Required work: Among the entries, which lines carry the string "agent"? Copy each of them.

== Task inputs ==

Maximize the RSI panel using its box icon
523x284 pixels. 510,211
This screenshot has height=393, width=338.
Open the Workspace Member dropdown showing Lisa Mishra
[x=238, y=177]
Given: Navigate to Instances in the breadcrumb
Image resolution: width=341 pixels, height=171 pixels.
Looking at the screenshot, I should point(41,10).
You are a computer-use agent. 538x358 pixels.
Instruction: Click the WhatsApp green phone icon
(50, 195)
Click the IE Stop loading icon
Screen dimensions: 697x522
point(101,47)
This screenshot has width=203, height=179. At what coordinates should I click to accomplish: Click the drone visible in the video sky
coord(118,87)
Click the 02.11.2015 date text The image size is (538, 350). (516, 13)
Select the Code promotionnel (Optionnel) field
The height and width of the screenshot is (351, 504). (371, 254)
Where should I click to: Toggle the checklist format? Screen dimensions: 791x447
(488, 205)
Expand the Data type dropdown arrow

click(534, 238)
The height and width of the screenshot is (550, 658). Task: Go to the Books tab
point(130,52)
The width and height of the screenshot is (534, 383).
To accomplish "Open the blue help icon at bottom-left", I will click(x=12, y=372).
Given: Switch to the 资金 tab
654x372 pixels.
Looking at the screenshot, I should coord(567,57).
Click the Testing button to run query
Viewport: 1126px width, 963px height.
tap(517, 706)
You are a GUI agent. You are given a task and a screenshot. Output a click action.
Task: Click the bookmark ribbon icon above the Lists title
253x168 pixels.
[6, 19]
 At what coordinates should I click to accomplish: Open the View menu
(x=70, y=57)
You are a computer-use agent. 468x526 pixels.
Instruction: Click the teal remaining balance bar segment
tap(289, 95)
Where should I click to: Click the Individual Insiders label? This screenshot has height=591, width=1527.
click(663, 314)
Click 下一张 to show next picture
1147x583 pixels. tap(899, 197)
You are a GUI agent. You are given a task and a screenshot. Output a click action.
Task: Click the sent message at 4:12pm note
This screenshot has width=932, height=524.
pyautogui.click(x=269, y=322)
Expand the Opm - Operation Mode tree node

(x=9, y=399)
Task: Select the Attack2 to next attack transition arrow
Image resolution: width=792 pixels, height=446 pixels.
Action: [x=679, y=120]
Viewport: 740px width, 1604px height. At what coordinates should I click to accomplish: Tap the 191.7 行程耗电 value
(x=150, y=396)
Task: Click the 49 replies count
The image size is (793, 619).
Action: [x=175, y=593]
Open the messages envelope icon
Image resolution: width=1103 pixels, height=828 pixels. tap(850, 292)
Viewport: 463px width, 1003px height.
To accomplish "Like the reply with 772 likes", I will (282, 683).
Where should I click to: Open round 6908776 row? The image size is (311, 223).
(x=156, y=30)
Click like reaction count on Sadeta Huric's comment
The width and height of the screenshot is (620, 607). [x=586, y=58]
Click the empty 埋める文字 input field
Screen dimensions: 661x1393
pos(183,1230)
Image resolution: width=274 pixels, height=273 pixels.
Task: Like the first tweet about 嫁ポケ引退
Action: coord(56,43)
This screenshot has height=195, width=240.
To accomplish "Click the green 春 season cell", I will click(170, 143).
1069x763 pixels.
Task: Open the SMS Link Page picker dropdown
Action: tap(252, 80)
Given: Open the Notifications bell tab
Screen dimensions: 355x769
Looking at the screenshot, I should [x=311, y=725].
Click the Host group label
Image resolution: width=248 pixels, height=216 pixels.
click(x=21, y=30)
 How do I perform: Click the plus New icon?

===

Task output:
You are a computer-use agent. 538x358 pixels.
You are a GUI agent. You are given a task and a screenshot. Output a click action.
You are a computer-use agent. 468x526 pixels.
You are a GUI agent. You are given a task and a screenshot. Output a click action.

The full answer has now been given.